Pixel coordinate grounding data
━━━━

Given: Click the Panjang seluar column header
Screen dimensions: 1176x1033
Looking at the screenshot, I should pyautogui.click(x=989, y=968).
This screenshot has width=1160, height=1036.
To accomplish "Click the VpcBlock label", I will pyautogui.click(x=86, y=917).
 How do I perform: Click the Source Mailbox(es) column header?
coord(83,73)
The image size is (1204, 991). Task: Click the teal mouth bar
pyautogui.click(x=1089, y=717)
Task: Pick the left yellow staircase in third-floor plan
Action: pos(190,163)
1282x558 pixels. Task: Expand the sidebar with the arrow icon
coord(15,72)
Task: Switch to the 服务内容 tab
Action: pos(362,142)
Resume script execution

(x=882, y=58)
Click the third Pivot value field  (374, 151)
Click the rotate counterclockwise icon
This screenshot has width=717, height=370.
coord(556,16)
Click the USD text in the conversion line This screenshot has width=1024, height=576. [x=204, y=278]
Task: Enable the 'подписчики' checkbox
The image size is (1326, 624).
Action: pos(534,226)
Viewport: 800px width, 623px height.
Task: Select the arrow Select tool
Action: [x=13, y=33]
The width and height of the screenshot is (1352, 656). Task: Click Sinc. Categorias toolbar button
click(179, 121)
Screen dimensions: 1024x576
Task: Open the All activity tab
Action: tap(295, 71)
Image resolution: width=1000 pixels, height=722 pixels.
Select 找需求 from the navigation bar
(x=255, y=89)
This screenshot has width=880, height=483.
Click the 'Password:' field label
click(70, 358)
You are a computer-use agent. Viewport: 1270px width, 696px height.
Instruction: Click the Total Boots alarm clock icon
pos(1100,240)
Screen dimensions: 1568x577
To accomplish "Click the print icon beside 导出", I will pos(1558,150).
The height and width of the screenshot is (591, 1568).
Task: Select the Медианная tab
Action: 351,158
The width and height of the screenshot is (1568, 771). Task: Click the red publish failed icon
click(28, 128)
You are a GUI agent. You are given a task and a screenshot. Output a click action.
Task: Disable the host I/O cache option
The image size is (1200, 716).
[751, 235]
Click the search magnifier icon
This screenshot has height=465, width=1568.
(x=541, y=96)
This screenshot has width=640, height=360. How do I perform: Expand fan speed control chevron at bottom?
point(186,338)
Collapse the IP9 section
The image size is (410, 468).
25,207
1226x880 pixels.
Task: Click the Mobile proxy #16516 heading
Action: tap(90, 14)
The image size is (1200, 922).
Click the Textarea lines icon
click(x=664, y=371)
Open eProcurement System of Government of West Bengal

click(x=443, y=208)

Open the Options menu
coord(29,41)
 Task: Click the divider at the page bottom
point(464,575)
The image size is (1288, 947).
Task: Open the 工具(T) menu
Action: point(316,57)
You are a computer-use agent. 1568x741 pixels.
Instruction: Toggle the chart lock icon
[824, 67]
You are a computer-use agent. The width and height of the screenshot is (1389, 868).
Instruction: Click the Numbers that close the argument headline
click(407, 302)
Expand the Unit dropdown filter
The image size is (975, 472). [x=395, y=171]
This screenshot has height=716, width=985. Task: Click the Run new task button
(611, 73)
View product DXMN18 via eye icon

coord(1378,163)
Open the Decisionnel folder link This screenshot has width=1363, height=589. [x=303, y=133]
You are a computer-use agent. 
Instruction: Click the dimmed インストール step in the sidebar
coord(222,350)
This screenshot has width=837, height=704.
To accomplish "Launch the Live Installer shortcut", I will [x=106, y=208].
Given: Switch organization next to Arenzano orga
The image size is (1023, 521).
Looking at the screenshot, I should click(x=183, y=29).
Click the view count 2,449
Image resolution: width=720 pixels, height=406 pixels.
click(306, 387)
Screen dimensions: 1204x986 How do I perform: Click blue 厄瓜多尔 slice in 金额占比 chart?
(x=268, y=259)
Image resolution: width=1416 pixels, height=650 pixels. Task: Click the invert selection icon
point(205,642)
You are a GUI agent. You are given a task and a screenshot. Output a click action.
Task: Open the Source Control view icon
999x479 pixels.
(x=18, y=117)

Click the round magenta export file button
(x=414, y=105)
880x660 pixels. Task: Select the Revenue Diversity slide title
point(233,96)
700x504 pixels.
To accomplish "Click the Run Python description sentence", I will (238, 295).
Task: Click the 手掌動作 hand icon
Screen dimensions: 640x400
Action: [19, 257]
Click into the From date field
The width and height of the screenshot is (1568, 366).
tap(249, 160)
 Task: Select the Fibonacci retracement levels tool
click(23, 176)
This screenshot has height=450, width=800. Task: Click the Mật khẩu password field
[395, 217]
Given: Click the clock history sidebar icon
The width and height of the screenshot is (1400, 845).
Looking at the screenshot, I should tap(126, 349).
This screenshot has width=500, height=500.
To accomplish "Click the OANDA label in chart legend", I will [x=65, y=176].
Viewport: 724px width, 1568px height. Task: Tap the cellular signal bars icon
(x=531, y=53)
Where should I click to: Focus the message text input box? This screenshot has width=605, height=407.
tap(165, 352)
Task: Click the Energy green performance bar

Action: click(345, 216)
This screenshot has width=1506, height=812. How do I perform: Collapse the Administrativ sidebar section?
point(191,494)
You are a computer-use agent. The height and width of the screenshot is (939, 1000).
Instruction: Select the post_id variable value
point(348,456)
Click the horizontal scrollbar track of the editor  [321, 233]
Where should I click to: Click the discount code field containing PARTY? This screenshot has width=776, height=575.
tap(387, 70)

━━━━

Exercise:
Output every line above so that it reads exactly as before.

Task result:
Given: Click the Panjang seluar column header
Screen dimensions: 1176x1033
Looking at the screenshot, I should pyautogui.click(x=989, y=968).
This screenshot has width=1160, height=1036.
To accomplish "Click the VpcBlock label", I will pyautogui.click(x=86, y=917).
 How do I perform: Click the Source Mailbox(es) column header?
coord(83,73)
The image size is (1204, 991). Task: Click the teal mouth bar
pyautogui.click(x=1089, y=717)
Task: Pick the left yellow staircase in third-floor plan
Action: pos(190,163)
1282x558 pixels. Task: Expand the sidebar with the arrow icon
coord(15,72)
Task: Switch to the 服务内容 tab
Action: pos(362,142)
Resume script execution

(x=882, y=58)
Click the third Pivot value field  (374, 151)
Click the rotate counterclockwise icon
This screenshot has width=717, height=370.
coord(556,16)
Click the USD text in the conversion line This screenshot has width=1024, height=576. [x=204, y=278]
Task: Enable the 'подписчики' checkbox
The image size is (1326, 624).
Action: pos(534,226)
Viewport: 800px width, 623px height.
Task: Select the arrow Select tool
Action: [x=13, y=33]
The width and height of the screenshot is (1352, 656). Task: Click Sinc. Categorias toolbar button
click(179, 121)
Screen dimensions: 1024x576
Task: Open the All activity tab
Action: tap(295, 71)
Image resolution: width=1000 pixels, height=722 pixels.
Select 找需求 from the navigation bar
(x=255, y=89)
This screenshot has width=880, height=483.
Click the 'Password:' field label
click(70, 358)
You are a computer-use agent. Viewport: 1270px width, 696px height.
Instruction: Click the Total Boots alarm clock icon
pos(1100,240)
Screen dimensions: 1568x577
To accomplish "Click the print icon beside 导出", I will pos(1558,150).
The height and width of the screenshot is (591, 1568).
Task: Select the Медианная tab
Action: 351,158
The width and height of the screenshot is (1568, 771). Task: Click the red publish failed icon
click(28, 128)
You are a GUI agent. You are given a task and a screenshot. Output a click action.
Task: Disable the host I/O cache option
The image size is (1200, 716).
[751, 235]
Click the search magnifier icon
This screenshot has height=465, width=1568.
(x=541, y=96)
This screenshot has width=640, height=360. How do I perform: Expand fan speed control chevron at bottom?
point(186,338)
Collapse the IP9 section
The image size is (410, 468).
25,207
1226x880 pixels.
Task: Click the Mobile proxy #16516 heading
Action: tap(90, 14)
The image size is (1200, 922).
Click the Textarea lines icon
click(x=664, y=371)
Open eProcurement System of Government of West Bengal

click(x=443, y=208)

Open the Options menu
coord(29,41)
 Task: Click the divider at the page bottom
point(464,575)
The image size is (1288, 947).
Task: Open the 工具(T) menu
Action: point(316,57)
You are a computer-use agent. 1568x741 pixels.
Instruction: Toggle the chart lock icon
[824, 67]
You are a computer-use agent. The width and height of the screenshot is (1389, 868).
Instruction: Click the Numbers that close the argument headline
click(407, 302)
Expand the Unit dropdown filter
The image size is (975, 472). [x=395, y=171]
This screenshot has height=716, width=985. Task: Click the Run new task button
(611, 73)
View product DXMN18 via eye icon

coord(1378,163)
Open the Decisionnel folder link This screenshot has width=1363, height=589. [x=303, y=133]
You are a computer-use agent. 
Instruction: Click the dimmed インストール step in the sidebar
coord(222,350)
This screenshot has width=837, height=704.
To accomplish "Launch the Live Installer shortcut", I will [x=106, y=208].
Given: Switch organization next to Arenzano orga
The image size is (1023, 521).
Looking at the screenshot, I should click(x=183, y=29).
Click the view count 2,449
Image resolution: width=720 pixels, height=406 pixels.
click(306, 387)
Screen dimensions: 1204x986 How do I perform: Click blue 厄瓜多尔 slice in 金额占比 chart?
(x=268, y=259)
Image resolution: width=1416 pixels, height=650 pixels. Task: Click the invert selection icon
point(205,642)
You are a GUI agent. You are given a task and a screenshot. Output a click action.
Task: Open the Source Control view icon
999x479 pixels.
(x=18, y=117)

Click the round magenta export file button
(x=414, y=105)
880x660 pixels. Task: Select the Revenue Diversity slide title
point(233,96)
700x504 pixels.
To accomplish "Click the Run Python description sentence", I will (238, 295).
Task: Click the 手掌動作 hand icon
Screen dimensions: 640x400
Action: [19, 257]
Click into the From date field
The width and height of the screenshot is (1568, 366).
tap(249, 160)
 Task: Select the Fibonacci retracement levels tool
click(23, 176)
This screenshot has height=450, width=800. Task: Click the Mật khẩu password field
[395, 217]
Given: Click the clock history sidebar icon
The width and height of the screenshot is (1400, 845).
Looking at the screenshot, I should tap(126, 349).
This screenshot has width=500, height=500.
To accomplish "Click the OANDA label in chart legend", I will [x=65, y=176].
Viewport: 724px width, 1568px height. Task: Tap the cellular signal bars icon
(x=531, y=53)
Where should I click to: Focus the message text input box? This screenshot has width=605, height=407.
tap(165, 352)
Task: Click the Energy green performance bar

Action: click(345, 216)
This screenshot has width=1506, height=812. How do I perform: Collapse the Administrativ sidebar section?
point(191,494)
You are a computer-use agent. The height and width of the screenshot is (939, 1000).
Instruction: Select the post_id variable value
point(348,456)
Click the horizontal scrollbar track of the editor  [321, 233]
Where should I click to: Click the discount code field containing PARTY? This screenshot has width=776, height=575.
tap(387, 70)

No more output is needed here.